Mentions of Black-owned businesses being spared from attack in the Home News, New York Evening Journal, New York Post, New York World-Telegram and Afro-American focused on windows being broken, and did not mention looting. A story in the Atlanta World did specify that it was "stores belonging to white merchants" that were looted. Roi Ottley, in his column in the New York Amsterdam News also specified that it was looting that Black-owned businesses avoided: “The marauders, although without leadership, followed a studied program of exclusively looting white businesses.” He expressed the same assessment in more direct terms a week later: "The amazing discrimination manifested in deliberately choosing only stores owned by white people to loot...certainly indicated the direction the protest took...Years of pent-up emotion and resentment flashed their fangs in bitter opposition to the economic inequality imposed on a normally peaceful people." Only one newspaper explicitly contradicted that claim, the Norfolk Journal and Guide, which reported that "Some Negro establishments were among the 200 which lost their plate-glass windows and had the window contents looted." The MCCH Report also included Black-owned business among those looted, in a chronology of the disorder that does not fit with the appearance and impact of signs identifying those businesses reported in other sources. "While, of course, many motives were responsible for the actions of these crowds, it seems that as they grew more numerous and more active, the personality or racial Identity of the owners of the stores faded out and the property itself became the object of their fury. Stores owned by Negroes were not always spared if they happened to be in the path of those roving crowds, bent upon the destruction and the confiscation of property." The MCCH "Subcommittee which Investigated the Disturbances of March 19th" had been more definitive in its initial report on May 29, 1935, writing "Nor is it true that stores owned by Negroes were spared. There is no evidence of any program or leadership of the rioters." While the final version of the Report seems to recognize the evidence of Black-owned stores being spared from attack reported in the press, the fading of that distinction over time is not supported by the lack of reported looting.
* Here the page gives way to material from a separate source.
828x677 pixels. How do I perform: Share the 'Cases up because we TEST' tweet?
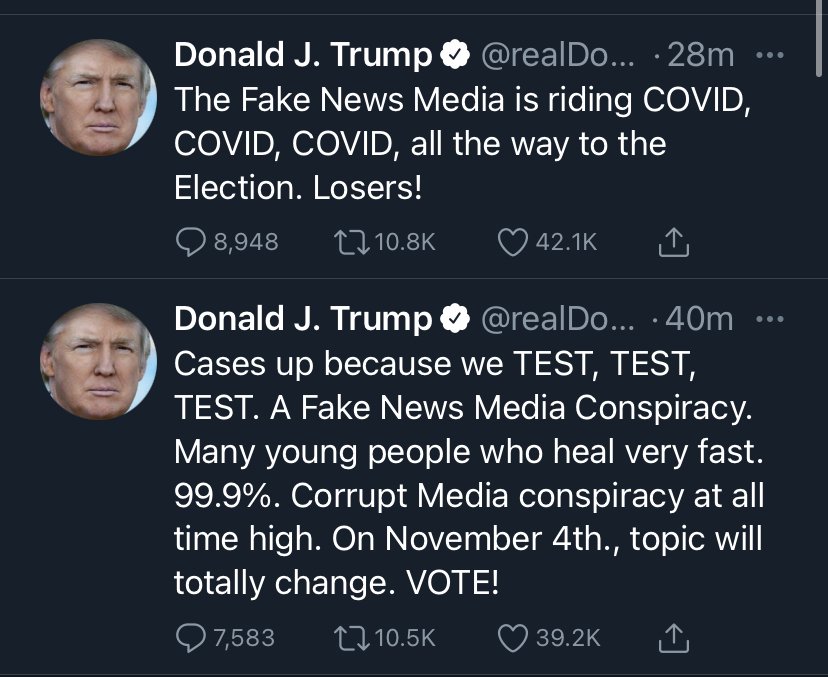coord(673,637)
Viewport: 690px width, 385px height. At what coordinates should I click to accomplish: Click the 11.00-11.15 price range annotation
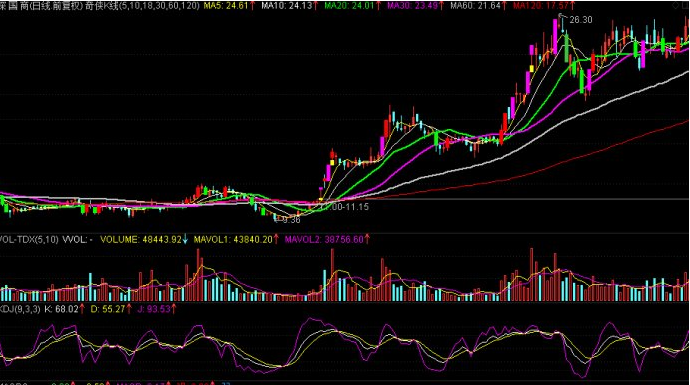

The number, nature and location of those enterprises Black-owned businesses also contributed to them not being looted. The MCCH business survey identified 5971 businesses in the blocks of Black Harlem (110th Street to 155th Street, from east of Amsterdam Avenue to west of Madison Avenue); black-owned business constituted only 1690 (28%) of that total. (The survey was undertaken after the disorder, between June and December 1935, by which time there likely had been some changes in Harlem’s business landscape, but few businesses appear to have been forced to close as a result of the disorder). In categorizing business owners, the MCCH survey used "Spanish" (largely Puerto Rican) and Chinese as well as white and "colored" (and on occasion "Jewish" and "Italian"); as sources on looting emphasized that "Spanish" and Chinese businesses were not spared from attack, they are grouped with white-owned businesses in this analysis.
At least one-third of Black-owned businesses did not offer the food, drink or clothing that appear to have been the primary targets of looting. Beauty parlors and barbers were the most common Black-owned businesses; the 230 beauty parlors and 143 barbers made up more than one in every five (22%) of those businesses. The offices of physicians, dentists and lawyers represented another 10% (177 of 1690) of Black-owned businesses, including ninety-eight doctor's offices, fifty-eight dentist's offices, and twenty-one lawyer's offices. Beauty parlors were an overwhelmingly Black-owned enterprise (89.15%, 230 of 258); in the other groups, Black practitioners represented slightly more than half of the total -- 56.3% (143 of 254) of barbers, 55.06% (98 of 178) of physicians, 54.21% (58 of 107) of dentists and 53.86% (21 of 39) of lawyers -- and well above the overall Black-owned share of Harlem's businesses (28%, 1690 of 5971). By contrast, the types of businesses most often looted less often had Black owners than that overall distribution of ownership, with one exception, tailors: Black owners operated 13.96% of grocery stores (67 of 480); 27.75% of restaurants (101 of 364); 5.88% of liquor stores (2 of 34); 9.94% of clothing stores (17 of 171);14.63% of hat stores (6 of 41); 24.55% of shoe repair stores (41 of 167); 1.39% of shoe stores (1 of 72); 19.53% of laundries and cleaners (91 of 466); and 35.79% of tailors (107 of 299).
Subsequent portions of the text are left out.